==== Record extracts

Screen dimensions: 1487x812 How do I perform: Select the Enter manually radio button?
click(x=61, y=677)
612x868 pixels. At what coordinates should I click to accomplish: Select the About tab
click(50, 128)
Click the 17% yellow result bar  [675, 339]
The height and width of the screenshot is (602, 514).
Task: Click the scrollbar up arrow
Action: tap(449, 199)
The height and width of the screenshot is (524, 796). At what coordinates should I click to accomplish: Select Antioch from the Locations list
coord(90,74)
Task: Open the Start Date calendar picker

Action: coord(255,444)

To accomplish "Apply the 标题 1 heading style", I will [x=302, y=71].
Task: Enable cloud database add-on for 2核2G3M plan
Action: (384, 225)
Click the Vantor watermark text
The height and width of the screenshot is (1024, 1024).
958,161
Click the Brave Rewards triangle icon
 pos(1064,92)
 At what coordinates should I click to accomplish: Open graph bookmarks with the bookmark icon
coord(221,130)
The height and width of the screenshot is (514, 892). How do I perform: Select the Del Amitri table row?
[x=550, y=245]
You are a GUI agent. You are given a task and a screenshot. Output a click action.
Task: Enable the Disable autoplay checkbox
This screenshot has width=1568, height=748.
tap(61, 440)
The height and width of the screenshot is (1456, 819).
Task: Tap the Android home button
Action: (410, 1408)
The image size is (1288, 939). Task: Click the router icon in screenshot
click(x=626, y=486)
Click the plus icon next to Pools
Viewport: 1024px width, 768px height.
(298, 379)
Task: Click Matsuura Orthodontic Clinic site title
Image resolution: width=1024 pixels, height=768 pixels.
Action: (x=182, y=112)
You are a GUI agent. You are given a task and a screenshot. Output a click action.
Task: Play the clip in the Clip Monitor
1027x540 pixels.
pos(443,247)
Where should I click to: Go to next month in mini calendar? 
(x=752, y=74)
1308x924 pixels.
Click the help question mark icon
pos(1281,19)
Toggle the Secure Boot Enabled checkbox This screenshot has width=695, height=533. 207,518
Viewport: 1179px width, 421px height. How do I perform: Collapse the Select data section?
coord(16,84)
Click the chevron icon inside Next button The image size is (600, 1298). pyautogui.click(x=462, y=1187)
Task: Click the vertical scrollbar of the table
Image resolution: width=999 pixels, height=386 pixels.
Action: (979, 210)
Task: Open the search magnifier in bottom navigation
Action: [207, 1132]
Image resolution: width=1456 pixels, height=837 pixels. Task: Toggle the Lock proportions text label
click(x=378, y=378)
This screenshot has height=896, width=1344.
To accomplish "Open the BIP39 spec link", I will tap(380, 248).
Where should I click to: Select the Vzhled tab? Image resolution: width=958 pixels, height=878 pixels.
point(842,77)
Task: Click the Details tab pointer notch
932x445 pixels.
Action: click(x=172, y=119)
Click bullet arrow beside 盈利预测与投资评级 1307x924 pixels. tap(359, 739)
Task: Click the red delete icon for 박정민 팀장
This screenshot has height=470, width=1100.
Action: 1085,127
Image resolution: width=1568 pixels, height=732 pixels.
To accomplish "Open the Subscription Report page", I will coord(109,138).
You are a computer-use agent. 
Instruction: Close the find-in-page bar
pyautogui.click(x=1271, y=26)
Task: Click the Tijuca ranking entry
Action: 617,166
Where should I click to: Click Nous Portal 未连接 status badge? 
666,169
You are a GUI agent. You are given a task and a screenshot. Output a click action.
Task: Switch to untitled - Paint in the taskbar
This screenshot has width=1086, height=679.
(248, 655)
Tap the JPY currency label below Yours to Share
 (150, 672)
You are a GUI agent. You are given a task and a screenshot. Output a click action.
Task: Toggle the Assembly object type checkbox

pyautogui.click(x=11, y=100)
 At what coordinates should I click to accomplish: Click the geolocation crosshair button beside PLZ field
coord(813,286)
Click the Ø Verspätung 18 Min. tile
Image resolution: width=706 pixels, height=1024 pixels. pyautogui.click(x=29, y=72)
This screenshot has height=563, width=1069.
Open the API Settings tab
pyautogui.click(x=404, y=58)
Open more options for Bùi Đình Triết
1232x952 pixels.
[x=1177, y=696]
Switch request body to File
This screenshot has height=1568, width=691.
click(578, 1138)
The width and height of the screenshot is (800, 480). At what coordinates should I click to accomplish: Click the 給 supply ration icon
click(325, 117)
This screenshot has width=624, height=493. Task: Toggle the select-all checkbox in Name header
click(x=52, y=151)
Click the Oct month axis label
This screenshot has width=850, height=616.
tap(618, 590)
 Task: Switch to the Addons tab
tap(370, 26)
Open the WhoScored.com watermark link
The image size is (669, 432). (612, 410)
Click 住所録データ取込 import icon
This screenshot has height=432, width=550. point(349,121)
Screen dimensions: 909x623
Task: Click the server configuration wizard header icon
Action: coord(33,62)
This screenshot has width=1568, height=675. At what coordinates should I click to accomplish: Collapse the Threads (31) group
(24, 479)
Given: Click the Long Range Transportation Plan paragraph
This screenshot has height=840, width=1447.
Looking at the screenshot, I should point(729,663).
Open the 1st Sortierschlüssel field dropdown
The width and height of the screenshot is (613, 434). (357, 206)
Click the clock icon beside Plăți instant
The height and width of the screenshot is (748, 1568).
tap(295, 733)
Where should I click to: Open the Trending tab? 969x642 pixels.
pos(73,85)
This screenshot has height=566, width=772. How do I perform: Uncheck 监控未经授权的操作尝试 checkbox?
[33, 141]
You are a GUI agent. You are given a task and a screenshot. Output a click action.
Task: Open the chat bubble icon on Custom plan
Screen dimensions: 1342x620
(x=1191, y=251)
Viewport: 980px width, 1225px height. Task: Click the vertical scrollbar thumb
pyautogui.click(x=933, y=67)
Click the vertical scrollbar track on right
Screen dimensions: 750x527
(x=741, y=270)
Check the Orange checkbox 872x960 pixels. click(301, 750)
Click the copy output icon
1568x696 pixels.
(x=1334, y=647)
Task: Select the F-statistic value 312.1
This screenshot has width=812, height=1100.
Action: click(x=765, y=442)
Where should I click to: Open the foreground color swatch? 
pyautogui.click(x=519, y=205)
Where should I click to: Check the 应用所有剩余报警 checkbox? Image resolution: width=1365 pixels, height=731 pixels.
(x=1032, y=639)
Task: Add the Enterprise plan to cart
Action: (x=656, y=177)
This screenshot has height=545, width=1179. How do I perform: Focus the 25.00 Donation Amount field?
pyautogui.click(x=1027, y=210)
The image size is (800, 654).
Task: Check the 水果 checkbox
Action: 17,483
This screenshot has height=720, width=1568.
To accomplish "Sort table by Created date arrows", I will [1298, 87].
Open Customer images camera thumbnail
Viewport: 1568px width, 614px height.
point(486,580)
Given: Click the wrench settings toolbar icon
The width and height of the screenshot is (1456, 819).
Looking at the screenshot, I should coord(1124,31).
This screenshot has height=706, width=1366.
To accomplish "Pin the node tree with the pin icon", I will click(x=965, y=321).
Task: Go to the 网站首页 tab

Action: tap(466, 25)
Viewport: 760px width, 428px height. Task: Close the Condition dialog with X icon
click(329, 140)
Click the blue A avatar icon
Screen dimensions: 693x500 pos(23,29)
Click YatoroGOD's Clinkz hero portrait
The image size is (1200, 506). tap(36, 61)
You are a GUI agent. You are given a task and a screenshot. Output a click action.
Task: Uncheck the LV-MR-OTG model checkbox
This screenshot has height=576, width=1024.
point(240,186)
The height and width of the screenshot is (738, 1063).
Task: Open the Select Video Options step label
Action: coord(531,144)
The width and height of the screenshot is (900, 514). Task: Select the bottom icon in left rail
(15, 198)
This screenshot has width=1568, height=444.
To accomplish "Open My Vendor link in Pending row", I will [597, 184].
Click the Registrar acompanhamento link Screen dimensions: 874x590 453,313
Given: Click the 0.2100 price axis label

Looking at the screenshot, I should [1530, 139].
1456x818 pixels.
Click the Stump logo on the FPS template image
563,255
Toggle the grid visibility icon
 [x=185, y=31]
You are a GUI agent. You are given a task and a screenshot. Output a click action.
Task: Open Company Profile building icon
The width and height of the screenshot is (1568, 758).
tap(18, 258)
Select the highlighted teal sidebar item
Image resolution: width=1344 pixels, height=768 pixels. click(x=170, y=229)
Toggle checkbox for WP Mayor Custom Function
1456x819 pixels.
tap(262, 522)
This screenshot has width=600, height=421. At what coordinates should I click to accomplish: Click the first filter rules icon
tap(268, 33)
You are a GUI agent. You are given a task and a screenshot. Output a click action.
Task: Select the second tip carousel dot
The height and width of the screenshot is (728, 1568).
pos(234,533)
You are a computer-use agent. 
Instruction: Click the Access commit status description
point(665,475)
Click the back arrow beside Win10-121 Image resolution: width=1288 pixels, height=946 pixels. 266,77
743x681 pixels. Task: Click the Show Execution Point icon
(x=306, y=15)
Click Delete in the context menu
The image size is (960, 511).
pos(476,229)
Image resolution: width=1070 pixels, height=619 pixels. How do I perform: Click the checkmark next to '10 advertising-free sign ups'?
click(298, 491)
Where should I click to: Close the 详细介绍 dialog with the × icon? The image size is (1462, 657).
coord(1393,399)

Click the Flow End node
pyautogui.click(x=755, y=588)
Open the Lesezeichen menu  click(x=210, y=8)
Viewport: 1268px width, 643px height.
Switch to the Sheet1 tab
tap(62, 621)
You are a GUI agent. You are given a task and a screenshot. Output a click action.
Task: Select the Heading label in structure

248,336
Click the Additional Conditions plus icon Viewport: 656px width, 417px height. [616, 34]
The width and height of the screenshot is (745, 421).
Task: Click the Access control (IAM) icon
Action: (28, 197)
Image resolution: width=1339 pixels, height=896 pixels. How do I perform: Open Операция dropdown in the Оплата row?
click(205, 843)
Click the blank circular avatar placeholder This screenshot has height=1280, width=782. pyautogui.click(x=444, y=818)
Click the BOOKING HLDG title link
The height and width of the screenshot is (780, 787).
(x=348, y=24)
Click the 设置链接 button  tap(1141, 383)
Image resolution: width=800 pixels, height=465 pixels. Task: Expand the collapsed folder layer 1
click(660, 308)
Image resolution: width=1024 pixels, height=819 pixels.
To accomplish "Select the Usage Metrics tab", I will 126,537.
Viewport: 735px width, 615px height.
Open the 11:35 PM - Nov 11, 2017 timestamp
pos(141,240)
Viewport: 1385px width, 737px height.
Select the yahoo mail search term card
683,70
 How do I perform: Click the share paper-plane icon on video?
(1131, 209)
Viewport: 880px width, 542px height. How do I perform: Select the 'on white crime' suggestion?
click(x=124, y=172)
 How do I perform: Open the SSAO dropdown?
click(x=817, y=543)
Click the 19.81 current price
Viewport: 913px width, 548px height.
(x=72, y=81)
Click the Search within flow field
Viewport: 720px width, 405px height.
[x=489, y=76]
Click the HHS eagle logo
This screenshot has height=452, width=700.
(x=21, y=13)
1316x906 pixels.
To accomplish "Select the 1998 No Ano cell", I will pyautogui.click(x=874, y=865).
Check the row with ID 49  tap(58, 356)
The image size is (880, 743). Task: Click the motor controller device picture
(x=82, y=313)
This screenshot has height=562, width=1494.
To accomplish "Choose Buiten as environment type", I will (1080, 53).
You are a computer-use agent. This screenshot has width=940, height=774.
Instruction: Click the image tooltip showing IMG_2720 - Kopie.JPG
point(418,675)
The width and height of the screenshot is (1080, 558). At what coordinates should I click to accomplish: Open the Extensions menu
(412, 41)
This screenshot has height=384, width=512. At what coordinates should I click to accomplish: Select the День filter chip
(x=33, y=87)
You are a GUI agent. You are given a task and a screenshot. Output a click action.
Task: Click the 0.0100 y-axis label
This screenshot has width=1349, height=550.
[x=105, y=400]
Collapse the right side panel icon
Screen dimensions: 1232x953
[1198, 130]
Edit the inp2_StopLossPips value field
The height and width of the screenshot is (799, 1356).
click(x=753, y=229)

========

__What is needed__.
Beginning at the line containing "Task: Click the 0.0100 y-axis label", repeat each line exactly through the last line of the entries, and include no other lines.

__Answer area__.
Task: Click the 0.0100 y-axis label
This screenshot has width=1349, height=550.
[x=105, y=400]
Collapse the right side panel icon
Screen dimensions: 1232x953
[1198, 130]
Edit the inp2_StopLossPips value field
The height and width of the screenshot is (799, 1356).
click(x=753, y=229)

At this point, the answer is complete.